Study finds, Novel Scoring System to Predict Length of Stay
The movement toward reducing healthcare expenditures has led to an increased volume of outpatient anterior cervical diskectomy and fusions (ACDFs).

Patients undergoing 1- or 2-level ACDFs were retrospectively identified at a single Level I spine surgery. Length of stay (LOS) was categorized binarily as either less than two midnights or two or more midnights.

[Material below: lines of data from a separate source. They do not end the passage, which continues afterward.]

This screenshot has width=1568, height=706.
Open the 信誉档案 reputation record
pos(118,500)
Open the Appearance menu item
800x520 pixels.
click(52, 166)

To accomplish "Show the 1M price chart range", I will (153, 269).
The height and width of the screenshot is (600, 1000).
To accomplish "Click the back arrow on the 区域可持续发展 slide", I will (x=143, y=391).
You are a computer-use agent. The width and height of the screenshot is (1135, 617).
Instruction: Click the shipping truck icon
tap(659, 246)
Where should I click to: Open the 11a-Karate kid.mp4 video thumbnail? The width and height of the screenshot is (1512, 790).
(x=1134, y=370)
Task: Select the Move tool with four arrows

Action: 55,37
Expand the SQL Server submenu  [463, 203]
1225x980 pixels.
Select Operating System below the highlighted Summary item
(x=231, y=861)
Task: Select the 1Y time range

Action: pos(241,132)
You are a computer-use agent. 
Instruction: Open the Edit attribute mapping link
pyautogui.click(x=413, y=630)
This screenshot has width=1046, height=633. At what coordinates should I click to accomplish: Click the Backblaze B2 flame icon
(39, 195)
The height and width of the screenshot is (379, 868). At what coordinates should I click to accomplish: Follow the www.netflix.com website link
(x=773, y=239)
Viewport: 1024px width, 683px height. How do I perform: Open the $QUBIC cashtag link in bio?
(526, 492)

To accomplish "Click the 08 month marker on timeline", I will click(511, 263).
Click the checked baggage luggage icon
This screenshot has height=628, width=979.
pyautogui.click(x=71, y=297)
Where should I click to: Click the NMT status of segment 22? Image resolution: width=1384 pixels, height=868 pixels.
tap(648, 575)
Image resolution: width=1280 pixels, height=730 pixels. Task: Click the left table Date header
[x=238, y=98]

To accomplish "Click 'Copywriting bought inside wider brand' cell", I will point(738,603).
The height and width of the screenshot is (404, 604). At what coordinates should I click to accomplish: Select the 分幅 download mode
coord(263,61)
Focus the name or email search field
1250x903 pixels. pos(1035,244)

Two multivariate regressions and three machine learning models were developed to predict a probability of LOS more 2 based on preoperative patient characteristics.

--1,516 patients had a LOS less than 2 and 643 had a LOS more than 2.

--Patient characteristics used for predictive modeling were American Society of Anesthesiologists score, age, body mass index, sex, procedure type, history of chronic pulmonary disease, depression, diabetes, hypertension, and hypothyroidism.

--When applied to the withheld test data set, the APSS-lasso had an area under the curve from the receiver operating characteristic curve of 0.68, with a specificity of 0.78 and a sensitivity of 0.49.

--The calculated APSS scores ranged between 0 and 45 and corresponded to a probability of LOS more than 2 between 4% and 97%.

Conclusively, Using classic statistics and machine learning, this scoring system provides a platform for stratifying patients undergoing ACDF into an inpatient or outpatient surgical setting.